Zu erledigende Aufgaben >>
• a. Beantworte anhand des Textauszugs über die westliche Berichterstattung zum Syrienkrieg diese Fragen:
(i) Wessen Stimmung hat im Verlauf der letzten Woche einen Höchststand erreicht, und welche Stimmung ist es?
(ii) Was könnten die für die getöteten Zivilisten vergossenen Krokodilstränen füllen?
(iii) Wie viele Leben hat der Bürgerkrieg gekostet?
• b. Schreib den Textauszug über die westliche Berichterstattung zum Syrienkrieg im Anschluss an seinen letzten Satz weiter.

Textauszug >>
════

Die Idee aber, dass „gemäßigte” Rebellen von unbarmherzigen Russen bombardiert werden, wirft mehr Fragen auf, als dass sie Antworten gibt. Im Verlaufe der letzten Woche hat die antirussische Stimmung der westlichen Medien einen Höchststand erreicht, denn viele angesehene Zeitungen haben ihre Wut über die Gräueltaten der russischen Truppen in Syrien geäußert. Die Krokodilstränen, die für die getöten Zivilisten vergossen worden sind, könnten ein Schwimmbecken olympischen Ausmaßes füllen. In einem blutigen Bürgerkrieg, der mehr als 300.000 Leben gekostet hat, erweckt es den Anschein, als hätte bloß Russland Zivilisten getötet. Glauben diese Damen und Herren wirklich, dass wir ihnen abkaufen, dass die tausenden von amerikanischen Luftschlägen über IS-Territorium im letzten Jahr keinen einzigen Zivilisten getötet haben, während die wenigen dutzend russischen Angriffe zu unverhältnissgemäßer Vernichtung geführt haben?

════

Datensätze >>

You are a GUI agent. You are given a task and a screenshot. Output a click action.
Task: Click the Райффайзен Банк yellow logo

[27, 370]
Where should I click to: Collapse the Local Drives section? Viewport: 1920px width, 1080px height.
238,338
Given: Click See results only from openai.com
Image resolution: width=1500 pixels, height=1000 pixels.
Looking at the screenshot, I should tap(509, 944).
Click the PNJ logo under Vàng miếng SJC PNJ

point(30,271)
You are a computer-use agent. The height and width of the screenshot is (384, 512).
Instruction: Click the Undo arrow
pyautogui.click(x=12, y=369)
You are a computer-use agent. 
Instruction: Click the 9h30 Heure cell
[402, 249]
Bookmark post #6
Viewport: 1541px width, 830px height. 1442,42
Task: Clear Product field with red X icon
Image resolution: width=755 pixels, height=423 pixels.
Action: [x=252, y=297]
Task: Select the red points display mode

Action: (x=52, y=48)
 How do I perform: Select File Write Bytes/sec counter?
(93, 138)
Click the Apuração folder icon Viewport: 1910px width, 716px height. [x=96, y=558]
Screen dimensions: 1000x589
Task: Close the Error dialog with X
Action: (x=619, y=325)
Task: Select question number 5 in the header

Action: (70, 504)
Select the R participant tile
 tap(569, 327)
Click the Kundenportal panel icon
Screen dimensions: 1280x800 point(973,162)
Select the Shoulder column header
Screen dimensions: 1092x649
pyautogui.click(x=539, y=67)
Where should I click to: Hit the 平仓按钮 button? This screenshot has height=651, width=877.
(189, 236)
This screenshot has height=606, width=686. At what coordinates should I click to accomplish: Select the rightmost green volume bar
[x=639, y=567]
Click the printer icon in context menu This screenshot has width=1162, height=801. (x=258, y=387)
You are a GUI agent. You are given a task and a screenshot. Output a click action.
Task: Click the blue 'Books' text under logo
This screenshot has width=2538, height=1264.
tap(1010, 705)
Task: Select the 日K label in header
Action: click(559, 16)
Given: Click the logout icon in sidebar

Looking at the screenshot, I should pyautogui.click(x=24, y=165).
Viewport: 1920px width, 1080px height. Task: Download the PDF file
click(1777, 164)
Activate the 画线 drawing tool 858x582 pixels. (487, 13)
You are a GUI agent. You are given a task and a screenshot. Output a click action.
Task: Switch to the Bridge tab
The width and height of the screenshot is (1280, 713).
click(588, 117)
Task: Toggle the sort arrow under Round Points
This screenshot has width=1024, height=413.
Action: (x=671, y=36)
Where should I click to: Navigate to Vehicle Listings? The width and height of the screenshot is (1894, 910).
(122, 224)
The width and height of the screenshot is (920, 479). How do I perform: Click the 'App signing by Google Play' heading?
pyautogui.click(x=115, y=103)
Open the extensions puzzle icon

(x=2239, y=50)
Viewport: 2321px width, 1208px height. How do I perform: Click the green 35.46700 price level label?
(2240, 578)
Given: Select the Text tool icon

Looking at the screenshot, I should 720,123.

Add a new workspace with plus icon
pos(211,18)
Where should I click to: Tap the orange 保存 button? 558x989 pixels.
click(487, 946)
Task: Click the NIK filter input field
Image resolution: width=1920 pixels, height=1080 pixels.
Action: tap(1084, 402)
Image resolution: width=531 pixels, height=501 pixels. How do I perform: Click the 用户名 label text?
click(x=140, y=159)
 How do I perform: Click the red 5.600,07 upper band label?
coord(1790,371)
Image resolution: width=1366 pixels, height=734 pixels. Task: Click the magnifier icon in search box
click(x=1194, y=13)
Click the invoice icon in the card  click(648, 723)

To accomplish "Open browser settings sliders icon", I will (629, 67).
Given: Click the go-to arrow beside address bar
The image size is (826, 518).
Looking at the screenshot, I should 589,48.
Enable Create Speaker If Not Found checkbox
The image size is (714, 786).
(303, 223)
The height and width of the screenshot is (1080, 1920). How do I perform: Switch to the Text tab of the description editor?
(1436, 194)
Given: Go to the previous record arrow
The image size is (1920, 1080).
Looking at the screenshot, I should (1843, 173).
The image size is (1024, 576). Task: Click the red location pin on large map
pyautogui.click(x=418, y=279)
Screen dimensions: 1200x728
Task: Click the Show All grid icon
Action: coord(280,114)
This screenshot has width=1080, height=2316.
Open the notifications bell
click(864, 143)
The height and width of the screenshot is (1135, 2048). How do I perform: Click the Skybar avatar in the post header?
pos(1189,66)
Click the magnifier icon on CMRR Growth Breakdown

════

Antworten >>
• a.
(i) Die antirussische Stimmung der westlichen Medien
(ii) Ein Schwimmbecken olympischen Ausmaßes
(iii) Mehr als 300.000

• b.
Zivile Todesopfer
Die New York Times hat sich besonders klar gegen die russischen Attacken ausgesprochen. In einem Artikel vom 30. September hat das Blatt die russichen Luftangriffe mit Hilfe eines Zitats schlechtgeredet, das von einem „Aktivisten” aus dem nördlichen Homs kommt: „Sollten die Angriffe so weitergehen, wird Russland eine größere Zahl an Zivilisten töten, als Bashar in vier Jahren.”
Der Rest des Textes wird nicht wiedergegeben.